In 2016, Maple Ridge also commissioned a study to understand the flood risks in the Alouette River floodplain, roughly nine years after the largest flow event on the North Alouette River — 245 cubic metres per second — heightened concerns from residents.
The study identified a floodplain bounded by Park Lake, 236 Street, 127 Avenue and 136 Avenue.

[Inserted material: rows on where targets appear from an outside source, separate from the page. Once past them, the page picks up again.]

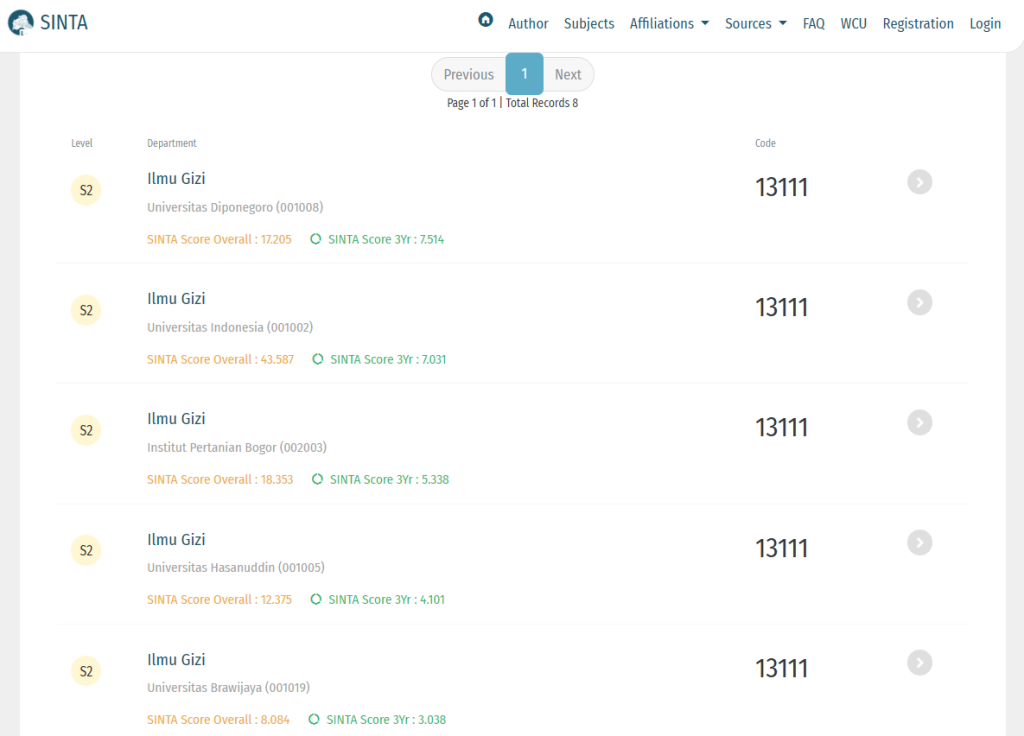
Task: Click S2 level badge for Universitas Diponegoro
Action: [86, 190]
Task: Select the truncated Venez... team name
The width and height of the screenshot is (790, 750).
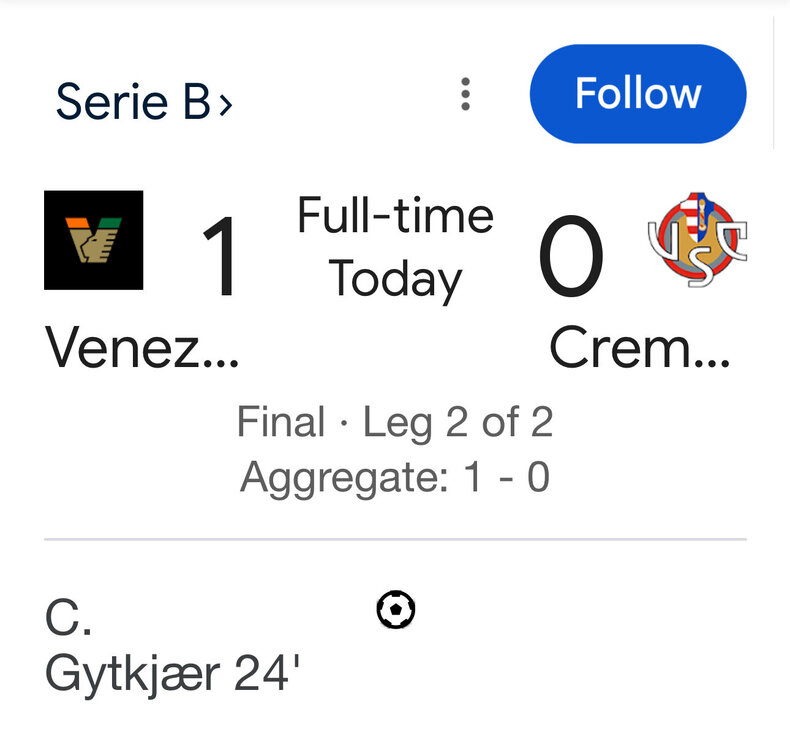Action: tap(142, 349)
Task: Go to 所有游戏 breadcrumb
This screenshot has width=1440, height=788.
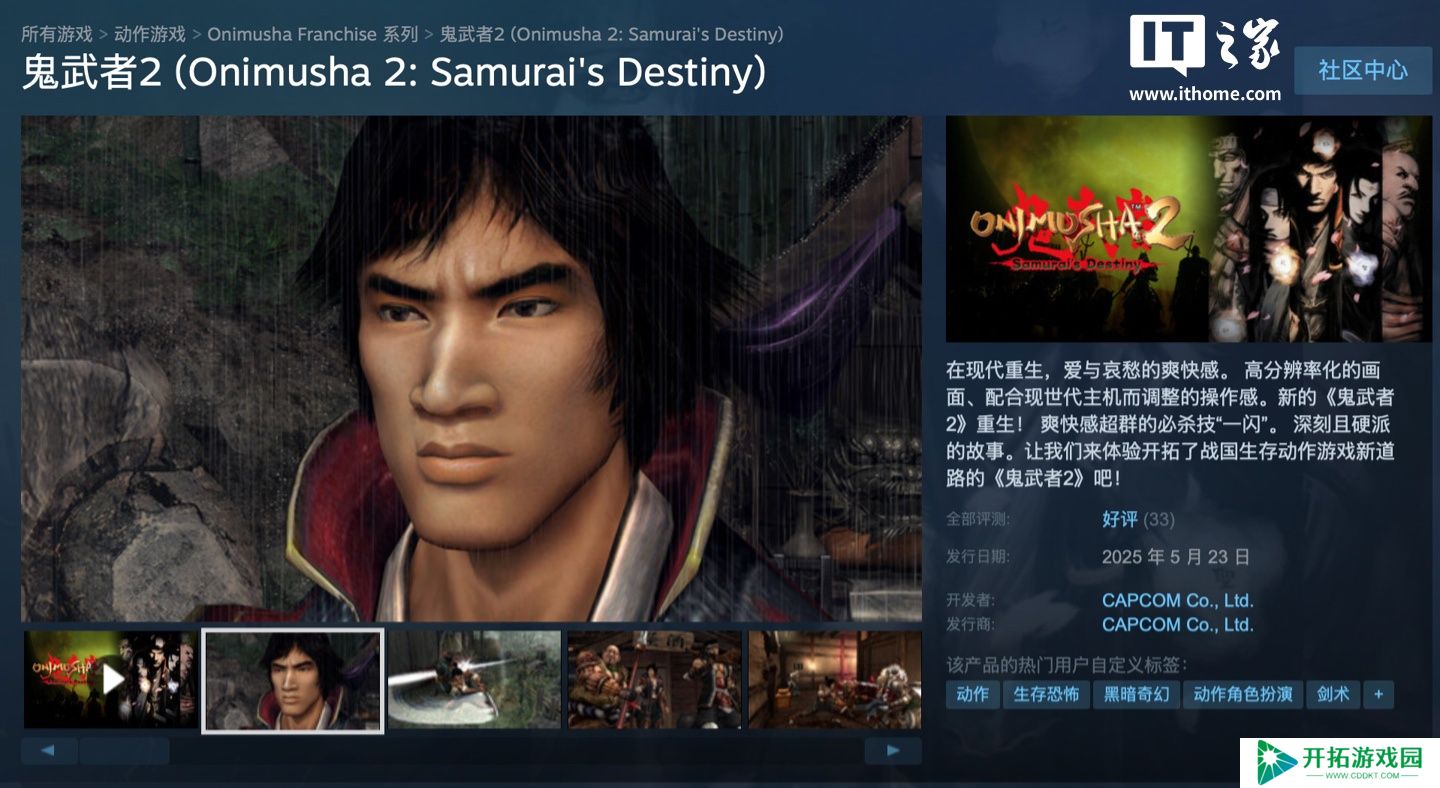Action: [57, 34]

And outlined a number of flood management tools such as the creation of an early warning system, preparedness plan and vulnerability assessment, among other improvements.
The city issued a statement on Oct. 17, two days before heavy rainfall doused the region, warning residents about flood risks and high winds.
“In response to recent events and the area’s history, the city of Maple Ridge has undertaken several measures to mitigate flooding risks,” the city wrote, adding that it works provincial and federal forecasting groups to prevent flood damage, which may include preventative measures like sweeping drains and streets ahead of heavy rainfall.
Earlier this year, city crews also cleared debris from the North Alouette creek bed to reduce the risk of flood damage.
MacMillan doesn’t know what else the city can do to manage the flooding in a community she’s called home for about three decades.
She doesn’t want to move, retire or stop rehabilitating horses anytime soon.
In the days following the flood, multiple people visited MacMillan to help clean up her property, giving her a strong sense of community and appreciation for kind friends and neighbours in hard times.
But if they start coming over more frequently to help in the coming years due to flood damage, she may have to reconsider her future.
“I’m a little more laid back than most people,” she says, “but the day the house actually goes under, my tune will change a lot.”